## Raw data
..............................

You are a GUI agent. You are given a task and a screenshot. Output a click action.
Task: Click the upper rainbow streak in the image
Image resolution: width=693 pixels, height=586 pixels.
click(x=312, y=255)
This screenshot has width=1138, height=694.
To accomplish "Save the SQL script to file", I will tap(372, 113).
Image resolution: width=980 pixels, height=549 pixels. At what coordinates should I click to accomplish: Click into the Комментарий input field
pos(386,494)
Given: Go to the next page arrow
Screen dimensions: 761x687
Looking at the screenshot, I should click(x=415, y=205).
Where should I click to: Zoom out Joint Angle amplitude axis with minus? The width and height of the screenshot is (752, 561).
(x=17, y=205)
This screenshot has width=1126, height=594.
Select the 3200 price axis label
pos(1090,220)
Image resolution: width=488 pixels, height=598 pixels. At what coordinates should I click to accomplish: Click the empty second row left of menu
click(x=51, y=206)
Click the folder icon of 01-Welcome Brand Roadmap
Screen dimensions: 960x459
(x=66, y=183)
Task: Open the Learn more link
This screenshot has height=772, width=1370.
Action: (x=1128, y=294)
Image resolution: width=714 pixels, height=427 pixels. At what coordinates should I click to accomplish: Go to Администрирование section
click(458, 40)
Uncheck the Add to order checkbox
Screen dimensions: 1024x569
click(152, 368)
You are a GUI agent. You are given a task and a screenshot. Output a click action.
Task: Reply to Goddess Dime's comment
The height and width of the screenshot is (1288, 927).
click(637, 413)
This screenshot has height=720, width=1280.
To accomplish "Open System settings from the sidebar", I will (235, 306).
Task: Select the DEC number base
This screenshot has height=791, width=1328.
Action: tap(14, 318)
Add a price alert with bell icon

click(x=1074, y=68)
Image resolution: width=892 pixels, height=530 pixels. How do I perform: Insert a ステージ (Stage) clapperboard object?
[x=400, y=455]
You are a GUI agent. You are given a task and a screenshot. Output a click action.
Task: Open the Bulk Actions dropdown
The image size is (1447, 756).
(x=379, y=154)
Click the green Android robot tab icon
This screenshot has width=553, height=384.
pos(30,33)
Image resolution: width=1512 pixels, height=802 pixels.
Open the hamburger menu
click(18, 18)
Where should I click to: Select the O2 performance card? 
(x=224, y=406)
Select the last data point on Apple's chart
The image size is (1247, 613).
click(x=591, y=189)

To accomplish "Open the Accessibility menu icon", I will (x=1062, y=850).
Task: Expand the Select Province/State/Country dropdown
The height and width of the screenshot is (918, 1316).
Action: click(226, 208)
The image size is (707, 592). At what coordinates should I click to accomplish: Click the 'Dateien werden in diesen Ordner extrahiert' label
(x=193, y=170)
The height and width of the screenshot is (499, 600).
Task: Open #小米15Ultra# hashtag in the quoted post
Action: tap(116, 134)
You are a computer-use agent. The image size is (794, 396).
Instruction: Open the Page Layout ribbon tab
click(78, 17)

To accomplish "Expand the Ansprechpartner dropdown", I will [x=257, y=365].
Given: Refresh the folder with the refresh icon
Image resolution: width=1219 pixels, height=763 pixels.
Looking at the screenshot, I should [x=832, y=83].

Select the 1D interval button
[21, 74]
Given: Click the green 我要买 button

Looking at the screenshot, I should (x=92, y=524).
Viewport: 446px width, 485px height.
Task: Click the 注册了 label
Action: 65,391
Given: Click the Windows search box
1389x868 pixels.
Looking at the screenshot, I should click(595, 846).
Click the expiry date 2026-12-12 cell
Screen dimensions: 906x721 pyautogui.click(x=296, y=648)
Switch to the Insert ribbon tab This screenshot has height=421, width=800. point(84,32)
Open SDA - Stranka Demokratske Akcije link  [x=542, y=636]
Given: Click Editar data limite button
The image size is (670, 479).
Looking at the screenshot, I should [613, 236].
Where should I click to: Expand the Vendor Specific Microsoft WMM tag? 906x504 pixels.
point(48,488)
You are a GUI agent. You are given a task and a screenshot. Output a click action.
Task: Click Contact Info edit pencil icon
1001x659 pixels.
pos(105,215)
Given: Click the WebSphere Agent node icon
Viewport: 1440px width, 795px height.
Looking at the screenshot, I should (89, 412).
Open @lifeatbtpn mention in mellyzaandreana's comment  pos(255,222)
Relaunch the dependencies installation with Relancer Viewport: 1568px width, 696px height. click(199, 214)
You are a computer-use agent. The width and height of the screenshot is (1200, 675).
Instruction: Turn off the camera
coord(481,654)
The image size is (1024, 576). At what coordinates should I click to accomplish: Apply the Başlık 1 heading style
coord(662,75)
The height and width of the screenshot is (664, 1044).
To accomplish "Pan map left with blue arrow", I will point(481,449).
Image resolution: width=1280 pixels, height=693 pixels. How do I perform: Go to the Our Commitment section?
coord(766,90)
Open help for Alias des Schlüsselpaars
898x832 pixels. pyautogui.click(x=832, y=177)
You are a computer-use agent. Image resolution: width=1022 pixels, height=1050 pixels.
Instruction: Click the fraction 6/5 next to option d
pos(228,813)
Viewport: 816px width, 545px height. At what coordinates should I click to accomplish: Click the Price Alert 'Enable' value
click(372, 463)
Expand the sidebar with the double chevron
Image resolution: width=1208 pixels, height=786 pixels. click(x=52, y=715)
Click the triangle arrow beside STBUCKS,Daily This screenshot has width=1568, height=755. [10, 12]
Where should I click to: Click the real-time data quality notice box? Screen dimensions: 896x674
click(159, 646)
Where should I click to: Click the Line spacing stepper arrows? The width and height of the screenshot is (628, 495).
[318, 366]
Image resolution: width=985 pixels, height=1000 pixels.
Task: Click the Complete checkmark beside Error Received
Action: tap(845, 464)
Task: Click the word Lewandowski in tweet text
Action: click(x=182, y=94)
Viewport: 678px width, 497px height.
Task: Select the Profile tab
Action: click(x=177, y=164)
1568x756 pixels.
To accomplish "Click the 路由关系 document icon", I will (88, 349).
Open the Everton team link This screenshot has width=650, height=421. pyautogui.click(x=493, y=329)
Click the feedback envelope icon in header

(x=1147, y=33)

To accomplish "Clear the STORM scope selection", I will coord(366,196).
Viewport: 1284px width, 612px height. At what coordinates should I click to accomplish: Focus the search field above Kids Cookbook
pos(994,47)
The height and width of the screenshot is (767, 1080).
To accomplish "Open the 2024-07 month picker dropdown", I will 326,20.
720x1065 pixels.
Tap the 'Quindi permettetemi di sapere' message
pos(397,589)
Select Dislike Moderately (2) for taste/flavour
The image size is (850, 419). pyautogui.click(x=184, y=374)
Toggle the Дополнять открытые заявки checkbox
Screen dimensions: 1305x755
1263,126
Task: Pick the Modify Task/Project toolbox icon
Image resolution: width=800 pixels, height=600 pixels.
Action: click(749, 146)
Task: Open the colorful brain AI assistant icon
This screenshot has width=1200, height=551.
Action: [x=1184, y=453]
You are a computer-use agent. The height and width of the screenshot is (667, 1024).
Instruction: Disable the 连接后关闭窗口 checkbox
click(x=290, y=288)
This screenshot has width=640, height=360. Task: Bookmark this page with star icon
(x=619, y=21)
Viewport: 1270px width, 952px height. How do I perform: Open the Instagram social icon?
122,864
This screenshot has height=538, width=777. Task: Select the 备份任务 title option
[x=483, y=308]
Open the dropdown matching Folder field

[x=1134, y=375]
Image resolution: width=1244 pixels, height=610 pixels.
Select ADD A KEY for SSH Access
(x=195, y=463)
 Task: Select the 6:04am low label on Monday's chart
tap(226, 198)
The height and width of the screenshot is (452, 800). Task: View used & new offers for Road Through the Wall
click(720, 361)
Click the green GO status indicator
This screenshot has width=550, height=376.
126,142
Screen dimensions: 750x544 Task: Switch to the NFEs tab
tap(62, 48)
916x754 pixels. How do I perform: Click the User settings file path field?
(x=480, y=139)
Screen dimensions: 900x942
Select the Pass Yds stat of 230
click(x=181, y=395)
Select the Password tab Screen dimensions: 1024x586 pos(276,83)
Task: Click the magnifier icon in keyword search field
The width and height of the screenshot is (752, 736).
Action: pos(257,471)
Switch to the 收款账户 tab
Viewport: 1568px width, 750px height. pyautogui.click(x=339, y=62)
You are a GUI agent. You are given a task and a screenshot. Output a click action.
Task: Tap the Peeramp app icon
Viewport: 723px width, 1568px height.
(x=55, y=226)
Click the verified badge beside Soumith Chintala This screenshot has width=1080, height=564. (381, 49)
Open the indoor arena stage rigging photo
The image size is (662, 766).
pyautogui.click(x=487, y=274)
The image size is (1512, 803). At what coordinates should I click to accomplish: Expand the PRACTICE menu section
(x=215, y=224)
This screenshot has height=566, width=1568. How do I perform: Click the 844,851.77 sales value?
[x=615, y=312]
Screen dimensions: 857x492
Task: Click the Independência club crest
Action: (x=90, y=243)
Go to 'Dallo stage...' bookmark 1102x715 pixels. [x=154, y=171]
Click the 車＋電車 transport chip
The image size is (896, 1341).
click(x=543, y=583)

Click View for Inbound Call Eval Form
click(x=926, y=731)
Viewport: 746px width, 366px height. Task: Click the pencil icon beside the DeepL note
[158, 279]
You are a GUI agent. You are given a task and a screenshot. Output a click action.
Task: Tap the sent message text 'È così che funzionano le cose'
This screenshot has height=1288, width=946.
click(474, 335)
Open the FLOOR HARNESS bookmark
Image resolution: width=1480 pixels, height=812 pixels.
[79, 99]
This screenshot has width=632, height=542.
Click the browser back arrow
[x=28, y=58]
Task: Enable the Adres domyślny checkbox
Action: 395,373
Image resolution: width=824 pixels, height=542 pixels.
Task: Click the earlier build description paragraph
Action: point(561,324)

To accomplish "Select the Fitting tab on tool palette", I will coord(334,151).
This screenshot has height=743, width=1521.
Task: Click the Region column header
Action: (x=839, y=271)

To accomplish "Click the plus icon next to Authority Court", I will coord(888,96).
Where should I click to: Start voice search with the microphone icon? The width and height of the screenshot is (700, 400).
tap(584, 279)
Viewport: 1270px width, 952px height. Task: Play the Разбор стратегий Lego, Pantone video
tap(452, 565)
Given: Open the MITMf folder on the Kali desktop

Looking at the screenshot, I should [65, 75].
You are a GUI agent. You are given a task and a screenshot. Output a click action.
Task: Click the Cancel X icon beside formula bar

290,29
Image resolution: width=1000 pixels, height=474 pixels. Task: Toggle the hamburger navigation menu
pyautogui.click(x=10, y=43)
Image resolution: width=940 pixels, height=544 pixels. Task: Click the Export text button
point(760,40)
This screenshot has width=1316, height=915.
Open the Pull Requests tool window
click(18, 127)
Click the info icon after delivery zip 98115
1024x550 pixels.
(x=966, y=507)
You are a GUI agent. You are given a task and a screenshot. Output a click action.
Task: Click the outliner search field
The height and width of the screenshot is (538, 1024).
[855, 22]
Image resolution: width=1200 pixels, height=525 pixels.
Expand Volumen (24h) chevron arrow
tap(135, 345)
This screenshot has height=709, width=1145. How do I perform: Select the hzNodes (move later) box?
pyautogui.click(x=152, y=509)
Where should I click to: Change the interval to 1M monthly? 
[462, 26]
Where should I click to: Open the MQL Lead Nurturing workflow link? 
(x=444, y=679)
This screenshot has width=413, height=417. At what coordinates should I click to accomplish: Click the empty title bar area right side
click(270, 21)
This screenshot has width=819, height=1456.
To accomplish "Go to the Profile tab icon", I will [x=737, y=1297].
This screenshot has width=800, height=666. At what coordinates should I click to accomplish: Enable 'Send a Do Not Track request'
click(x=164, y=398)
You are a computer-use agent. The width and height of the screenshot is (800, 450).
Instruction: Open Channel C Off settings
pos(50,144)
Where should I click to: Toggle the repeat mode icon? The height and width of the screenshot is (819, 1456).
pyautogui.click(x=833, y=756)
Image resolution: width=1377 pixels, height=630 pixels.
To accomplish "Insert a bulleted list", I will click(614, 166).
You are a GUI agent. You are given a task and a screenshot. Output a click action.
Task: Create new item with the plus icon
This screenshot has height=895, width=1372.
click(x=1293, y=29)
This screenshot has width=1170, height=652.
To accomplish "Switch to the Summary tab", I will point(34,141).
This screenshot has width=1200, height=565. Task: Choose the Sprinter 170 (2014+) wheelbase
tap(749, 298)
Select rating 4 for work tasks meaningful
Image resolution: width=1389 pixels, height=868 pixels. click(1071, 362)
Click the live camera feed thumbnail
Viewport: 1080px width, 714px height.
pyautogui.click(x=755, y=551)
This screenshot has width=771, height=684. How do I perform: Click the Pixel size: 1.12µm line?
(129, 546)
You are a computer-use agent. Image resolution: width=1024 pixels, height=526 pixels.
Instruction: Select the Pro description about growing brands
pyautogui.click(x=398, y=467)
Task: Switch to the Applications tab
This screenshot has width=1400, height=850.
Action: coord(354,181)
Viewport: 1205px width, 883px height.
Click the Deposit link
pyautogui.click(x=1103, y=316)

..............................

In which lines of the records does the word "computer" appear? Copy each of them.

## Task result
You are a computer-use agent. The image size is (794, 396).
You are a computer-use agent. The width and height of the screenshot is (1200, 675).
You are a computer-use agent. Image resolution: width=1022 pixels, height=1050 pixels.
You are a computer-use agent. The height and width of the screenshot is (667, 1024).
You are a computer-use agent. The width and height of the screenshot is (800, 450).
You are a computer-use agent. Image resolution: width=1024 pixels, height=526 pixels.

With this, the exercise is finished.